**Exercise:** Begin with the line containing "Task: Open the Serbia country entry" and copy every line after it to the end of the entries, exactly, leaving out the lines before it.

*** Opening The data ***

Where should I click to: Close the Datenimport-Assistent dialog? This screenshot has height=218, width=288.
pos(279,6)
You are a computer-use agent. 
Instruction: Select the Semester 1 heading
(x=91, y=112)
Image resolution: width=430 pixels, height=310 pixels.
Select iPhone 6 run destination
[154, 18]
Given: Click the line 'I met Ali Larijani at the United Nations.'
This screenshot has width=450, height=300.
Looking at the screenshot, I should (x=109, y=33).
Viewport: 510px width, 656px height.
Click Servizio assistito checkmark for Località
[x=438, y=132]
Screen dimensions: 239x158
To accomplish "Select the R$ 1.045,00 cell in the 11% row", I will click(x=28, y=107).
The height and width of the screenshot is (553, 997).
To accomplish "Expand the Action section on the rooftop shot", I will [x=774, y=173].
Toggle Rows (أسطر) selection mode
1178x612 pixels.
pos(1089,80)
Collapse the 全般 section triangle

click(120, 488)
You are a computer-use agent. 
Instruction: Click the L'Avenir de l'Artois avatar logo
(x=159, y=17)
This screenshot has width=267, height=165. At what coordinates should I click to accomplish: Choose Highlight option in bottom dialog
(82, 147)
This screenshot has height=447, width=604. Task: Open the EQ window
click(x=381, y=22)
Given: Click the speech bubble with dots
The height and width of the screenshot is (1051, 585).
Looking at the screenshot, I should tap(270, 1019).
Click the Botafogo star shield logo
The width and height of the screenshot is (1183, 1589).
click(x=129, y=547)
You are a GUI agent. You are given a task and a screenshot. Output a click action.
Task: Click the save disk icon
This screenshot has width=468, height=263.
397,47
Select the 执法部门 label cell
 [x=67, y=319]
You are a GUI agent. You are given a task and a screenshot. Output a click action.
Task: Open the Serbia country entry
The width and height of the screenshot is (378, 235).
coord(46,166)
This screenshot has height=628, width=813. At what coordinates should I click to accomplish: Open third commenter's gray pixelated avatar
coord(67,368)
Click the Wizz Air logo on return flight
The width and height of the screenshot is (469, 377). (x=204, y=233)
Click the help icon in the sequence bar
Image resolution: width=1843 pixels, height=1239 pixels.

*** Closing The data ***

**Reply to the exercise:**
Task: Open the Serbia country entry
The width and height of the screenshot is (378, 235).
coord(46,166)
This screenshot has height=628, width=813. At what coordinates should I click to accomplish: Open third commenter's gray pixelated avatar
coord(67,368)
Click the Wizz Air logo on return flight
The width and height of the screenshot is (469, 377). (x=204, y=233)
Click the help icon in the sequence bar
Image resolution: width=1843 pixels, height=1239 pixels.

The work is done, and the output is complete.